The Star Online [Malaysia], Wednesday, April 28, 2004
Explosions, gunfire rock Indonesia's Ambon for fourth day
AMBON, Indonesia (AP) - Gunfire and explosions rocked this provincial capital on
Wednesday, leaving at least eight wounded as Christians and Muslims clashed for a
fourth day in Indonesia's Maluku islands.
Shortly after dawn, unidentified assailants launched attacks in several districts of
Ambon.
Plumes of smokes could be seen rising from at least two locations, and gunfire rang
out across the religiously-divided city for several hours.
Ambon police chief Brig. Gen. Bambang Sutrisno said officers were collecting
casualty figures, but claimed security was improving in the province, where
Muslim-Christian violence three years ago killed 9,000 people.
"We believe things are getting better,'' he told The Associated Press.
Eight Muslims - all with bullet or blast wounds - were taken to an Islamic hospital as a
result of Wednesday's violence, staffers there said.
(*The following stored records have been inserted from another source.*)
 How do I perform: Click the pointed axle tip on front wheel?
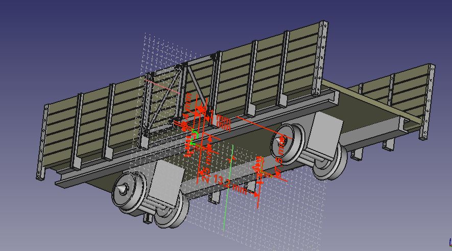click(118, 191)
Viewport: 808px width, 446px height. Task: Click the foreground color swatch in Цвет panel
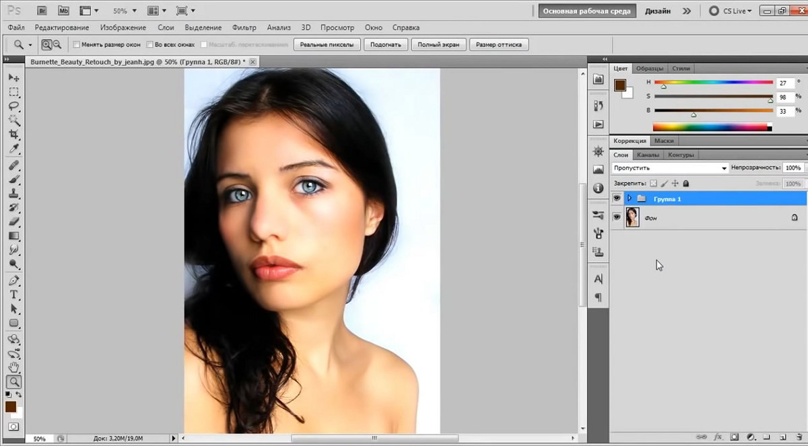point(619,85)
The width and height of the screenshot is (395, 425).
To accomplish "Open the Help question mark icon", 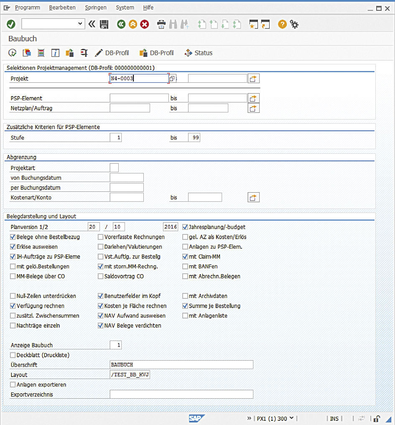I will tap(283, 24).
At least 24 people have been killed in the city since Sunday.
The fighting erupted after several members of the region's small, largely Christian,
separatist movement rallied in the city center.
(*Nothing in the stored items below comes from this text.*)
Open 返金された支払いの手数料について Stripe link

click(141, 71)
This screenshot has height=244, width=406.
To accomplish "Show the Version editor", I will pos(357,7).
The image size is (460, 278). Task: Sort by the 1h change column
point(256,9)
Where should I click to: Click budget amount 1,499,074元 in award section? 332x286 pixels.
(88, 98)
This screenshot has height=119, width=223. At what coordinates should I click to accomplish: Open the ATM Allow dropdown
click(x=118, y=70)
Muslims, who view such public displays as a provocation, assaulted the
demonstrators, touching off the sectarian clashes.
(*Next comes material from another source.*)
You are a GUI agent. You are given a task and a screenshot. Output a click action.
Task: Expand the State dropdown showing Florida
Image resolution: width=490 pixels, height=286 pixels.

The earlier conflict here galvanized militant Muslims across Indonesia, and it also
attracted Islamic fighters from around Southeast Asia and from the Middle East.
Many members of Jemaah Islamiyah, an al-Qaida-linked extremist group blamed for a
series of deadly bombings in Indonesia, have told authorities that they fought in the
conflict.
The region, which was known as the Spice Islands during Dutch colonial rule, was
once held up as a model of religious harmony. Now the two communities live in
separate districts.
Unlike most of mainly Muslim Indonesia, the province's 2 million people are evenly
divided between Muslims and Christians.
Most of the Muslims in the Malukus are settlers who were moved to the region from
other densely populated islands in the 1970s and '80s under ex-dictator Suharto's
migration program to dilute secessionist sentiment in non-Muslim areas.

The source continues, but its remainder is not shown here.